_THE TASK:_ Where does the word "computer" appear in the data? Copy every line that holds it.

_MATERIAL SUPPLIED:_
========

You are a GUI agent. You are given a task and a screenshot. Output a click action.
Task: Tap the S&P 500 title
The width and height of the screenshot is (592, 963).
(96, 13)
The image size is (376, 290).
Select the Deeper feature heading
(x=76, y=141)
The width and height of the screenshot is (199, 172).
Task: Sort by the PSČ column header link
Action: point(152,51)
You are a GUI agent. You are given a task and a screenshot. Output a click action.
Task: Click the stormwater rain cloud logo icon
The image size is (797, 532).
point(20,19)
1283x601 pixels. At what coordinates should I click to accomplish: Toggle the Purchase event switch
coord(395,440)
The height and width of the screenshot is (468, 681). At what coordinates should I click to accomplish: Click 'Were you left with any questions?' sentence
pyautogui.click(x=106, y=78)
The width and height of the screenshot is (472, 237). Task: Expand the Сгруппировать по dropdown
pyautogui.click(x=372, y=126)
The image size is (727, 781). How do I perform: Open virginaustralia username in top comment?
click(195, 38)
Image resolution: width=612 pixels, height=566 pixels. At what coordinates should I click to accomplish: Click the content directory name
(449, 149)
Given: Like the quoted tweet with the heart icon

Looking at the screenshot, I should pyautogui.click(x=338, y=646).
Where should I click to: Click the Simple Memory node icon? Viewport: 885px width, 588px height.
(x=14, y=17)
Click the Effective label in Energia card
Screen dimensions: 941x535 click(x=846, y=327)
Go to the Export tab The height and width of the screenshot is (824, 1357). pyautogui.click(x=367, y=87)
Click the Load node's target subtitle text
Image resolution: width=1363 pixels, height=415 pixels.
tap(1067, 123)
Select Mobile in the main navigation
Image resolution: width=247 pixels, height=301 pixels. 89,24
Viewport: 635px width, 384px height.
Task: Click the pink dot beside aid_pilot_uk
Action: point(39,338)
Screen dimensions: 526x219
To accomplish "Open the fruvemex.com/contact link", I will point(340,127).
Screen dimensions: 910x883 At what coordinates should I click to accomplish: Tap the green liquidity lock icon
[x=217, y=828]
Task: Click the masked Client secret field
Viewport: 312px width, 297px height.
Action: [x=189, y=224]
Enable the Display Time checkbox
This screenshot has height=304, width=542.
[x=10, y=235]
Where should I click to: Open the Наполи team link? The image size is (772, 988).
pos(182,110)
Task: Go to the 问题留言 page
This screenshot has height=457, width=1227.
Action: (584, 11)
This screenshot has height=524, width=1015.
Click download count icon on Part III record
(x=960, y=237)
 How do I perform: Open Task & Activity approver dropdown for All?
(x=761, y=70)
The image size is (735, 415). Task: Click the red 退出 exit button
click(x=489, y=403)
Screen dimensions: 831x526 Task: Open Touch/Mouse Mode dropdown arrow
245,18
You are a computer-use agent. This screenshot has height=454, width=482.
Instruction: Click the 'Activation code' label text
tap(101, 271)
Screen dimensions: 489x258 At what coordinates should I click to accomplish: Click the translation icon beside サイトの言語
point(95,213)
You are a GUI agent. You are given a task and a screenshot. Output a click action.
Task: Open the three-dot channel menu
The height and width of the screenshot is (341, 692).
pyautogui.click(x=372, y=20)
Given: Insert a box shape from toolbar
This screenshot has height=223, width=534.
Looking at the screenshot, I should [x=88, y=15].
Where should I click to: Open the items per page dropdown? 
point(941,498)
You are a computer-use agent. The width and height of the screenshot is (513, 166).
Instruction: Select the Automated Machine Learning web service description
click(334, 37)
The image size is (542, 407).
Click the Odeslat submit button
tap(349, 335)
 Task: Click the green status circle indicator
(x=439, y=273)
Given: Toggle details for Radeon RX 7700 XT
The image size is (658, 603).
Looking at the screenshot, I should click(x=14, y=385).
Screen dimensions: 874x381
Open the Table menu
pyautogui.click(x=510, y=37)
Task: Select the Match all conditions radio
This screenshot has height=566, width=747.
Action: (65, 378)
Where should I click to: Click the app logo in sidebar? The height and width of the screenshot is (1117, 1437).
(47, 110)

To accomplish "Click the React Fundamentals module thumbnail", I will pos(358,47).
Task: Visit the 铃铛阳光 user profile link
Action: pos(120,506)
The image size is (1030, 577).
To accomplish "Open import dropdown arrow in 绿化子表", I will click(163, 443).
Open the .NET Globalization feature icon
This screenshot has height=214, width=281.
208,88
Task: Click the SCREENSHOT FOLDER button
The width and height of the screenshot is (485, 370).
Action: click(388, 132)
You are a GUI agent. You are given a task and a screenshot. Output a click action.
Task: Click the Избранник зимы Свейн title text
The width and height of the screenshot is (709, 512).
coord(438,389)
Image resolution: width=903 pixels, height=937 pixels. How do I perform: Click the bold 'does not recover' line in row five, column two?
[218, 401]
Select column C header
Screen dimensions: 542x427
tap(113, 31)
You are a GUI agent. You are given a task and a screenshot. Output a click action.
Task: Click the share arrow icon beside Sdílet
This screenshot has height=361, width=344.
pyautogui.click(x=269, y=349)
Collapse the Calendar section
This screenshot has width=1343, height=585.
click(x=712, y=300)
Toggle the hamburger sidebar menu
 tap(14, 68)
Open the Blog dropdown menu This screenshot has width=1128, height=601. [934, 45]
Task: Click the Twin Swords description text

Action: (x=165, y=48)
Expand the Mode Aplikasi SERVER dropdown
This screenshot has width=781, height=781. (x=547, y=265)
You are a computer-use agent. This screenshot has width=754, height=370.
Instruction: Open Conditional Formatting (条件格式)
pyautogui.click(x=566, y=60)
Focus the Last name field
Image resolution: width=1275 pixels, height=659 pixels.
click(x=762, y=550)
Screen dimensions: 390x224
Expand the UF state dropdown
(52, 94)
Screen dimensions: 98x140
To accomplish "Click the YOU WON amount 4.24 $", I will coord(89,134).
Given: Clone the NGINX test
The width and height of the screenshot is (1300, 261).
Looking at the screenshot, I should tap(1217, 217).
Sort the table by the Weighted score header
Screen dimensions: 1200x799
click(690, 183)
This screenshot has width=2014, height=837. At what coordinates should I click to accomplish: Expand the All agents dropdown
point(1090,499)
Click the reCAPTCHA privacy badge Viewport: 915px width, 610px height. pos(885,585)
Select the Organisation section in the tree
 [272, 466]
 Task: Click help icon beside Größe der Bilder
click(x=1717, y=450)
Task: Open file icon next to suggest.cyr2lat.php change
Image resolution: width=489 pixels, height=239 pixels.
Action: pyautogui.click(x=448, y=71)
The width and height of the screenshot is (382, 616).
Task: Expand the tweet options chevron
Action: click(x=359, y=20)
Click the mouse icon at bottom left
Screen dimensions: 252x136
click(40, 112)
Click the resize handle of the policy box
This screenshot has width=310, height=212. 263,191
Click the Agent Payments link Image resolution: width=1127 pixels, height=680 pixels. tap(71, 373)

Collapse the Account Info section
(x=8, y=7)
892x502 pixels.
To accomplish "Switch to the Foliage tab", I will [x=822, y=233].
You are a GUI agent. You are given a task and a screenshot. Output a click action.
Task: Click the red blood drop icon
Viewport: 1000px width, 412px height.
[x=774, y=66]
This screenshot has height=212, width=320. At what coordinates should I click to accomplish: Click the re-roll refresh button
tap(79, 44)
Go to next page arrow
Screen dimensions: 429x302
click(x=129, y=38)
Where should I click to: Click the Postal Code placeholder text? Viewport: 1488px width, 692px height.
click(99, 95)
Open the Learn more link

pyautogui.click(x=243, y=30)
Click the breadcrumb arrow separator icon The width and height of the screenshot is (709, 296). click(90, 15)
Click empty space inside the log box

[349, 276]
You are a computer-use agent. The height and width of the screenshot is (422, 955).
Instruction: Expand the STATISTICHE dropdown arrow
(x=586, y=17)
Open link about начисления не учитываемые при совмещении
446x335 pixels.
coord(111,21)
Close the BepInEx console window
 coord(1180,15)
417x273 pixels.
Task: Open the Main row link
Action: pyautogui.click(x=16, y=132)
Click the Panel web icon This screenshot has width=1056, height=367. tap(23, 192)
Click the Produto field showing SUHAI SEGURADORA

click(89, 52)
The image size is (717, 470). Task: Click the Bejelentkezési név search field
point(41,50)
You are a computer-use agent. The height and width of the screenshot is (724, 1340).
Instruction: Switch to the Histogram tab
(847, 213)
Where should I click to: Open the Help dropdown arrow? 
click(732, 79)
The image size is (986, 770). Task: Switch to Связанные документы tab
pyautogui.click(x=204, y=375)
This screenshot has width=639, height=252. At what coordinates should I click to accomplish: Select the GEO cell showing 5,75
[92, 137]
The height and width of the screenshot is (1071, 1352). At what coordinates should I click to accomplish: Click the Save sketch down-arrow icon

========

_OUTPUT OF THE EXERCISE:_
You are a computer-use agent. This screenshot has height=454, width=482.
You are a computer-use agent. The width and height of the screenshot is (513, 166).
You are a computer-use agent. This screenshot has width=754, height=370.
You are a computer-use agent. The height and width of the screenshot is (422, 955).
You are a computer-use agent. The height and width of the screenshot is (724, 1340).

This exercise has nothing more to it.